### Short task
Arrange the records from the line containing "The image size is (1456, 818)." through the line containing "(x=655, y=36)", both ends included, as a two-column CSV with the columns "prompt" and "reply", one row per record. Put each record's text and its answer in a single quoted field each, with line breaks replaced by spaces.

··· Data listing

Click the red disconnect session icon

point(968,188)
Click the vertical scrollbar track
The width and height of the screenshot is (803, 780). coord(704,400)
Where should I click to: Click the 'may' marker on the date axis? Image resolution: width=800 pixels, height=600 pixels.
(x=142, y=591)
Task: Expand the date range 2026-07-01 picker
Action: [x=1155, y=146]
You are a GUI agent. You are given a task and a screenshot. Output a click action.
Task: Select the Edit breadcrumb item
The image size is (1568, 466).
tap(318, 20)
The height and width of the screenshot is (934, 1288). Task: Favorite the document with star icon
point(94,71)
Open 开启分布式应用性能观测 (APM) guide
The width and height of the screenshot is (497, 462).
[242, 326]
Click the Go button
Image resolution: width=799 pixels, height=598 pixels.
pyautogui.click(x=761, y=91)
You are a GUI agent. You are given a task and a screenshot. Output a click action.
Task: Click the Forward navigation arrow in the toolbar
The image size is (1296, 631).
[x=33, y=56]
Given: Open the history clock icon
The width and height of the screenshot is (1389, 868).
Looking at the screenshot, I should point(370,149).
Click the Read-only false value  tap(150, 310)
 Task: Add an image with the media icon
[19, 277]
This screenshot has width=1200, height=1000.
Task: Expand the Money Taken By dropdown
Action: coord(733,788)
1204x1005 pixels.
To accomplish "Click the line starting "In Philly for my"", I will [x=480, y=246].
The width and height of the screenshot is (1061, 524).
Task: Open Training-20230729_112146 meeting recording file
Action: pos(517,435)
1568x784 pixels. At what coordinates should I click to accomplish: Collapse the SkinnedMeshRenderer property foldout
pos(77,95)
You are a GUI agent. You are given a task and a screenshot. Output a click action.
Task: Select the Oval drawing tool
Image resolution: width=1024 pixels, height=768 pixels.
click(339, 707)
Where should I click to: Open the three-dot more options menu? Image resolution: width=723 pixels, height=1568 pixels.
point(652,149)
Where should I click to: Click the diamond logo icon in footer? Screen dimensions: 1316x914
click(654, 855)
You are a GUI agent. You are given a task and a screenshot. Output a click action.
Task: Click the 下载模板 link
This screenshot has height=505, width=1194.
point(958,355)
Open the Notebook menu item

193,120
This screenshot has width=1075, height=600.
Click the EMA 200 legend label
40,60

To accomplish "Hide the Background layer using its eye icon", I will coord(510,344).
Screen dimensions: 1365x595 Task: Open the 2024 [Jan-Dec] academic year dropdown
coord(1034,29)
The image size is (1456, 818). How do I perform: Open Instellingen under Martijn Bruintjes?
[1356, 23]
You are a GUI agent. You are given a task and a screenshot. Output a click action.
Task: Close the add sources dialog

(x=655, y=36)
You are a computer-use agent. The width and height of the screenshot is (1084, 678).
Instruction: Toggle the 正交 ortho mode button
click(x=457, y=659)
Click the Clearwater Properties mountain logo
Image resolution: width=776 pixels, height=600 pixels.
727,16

······

### Exercise answer
prompt,reply
"The image size is (1456, 818). How do I perform: Open Instellingen under Martijn Bruintjes?","[1356, 23]"
"You are a GUI agent. You are given a task and a screenshot. Output a click action. Task: Close the add sources dialog","(x=655, y=36)"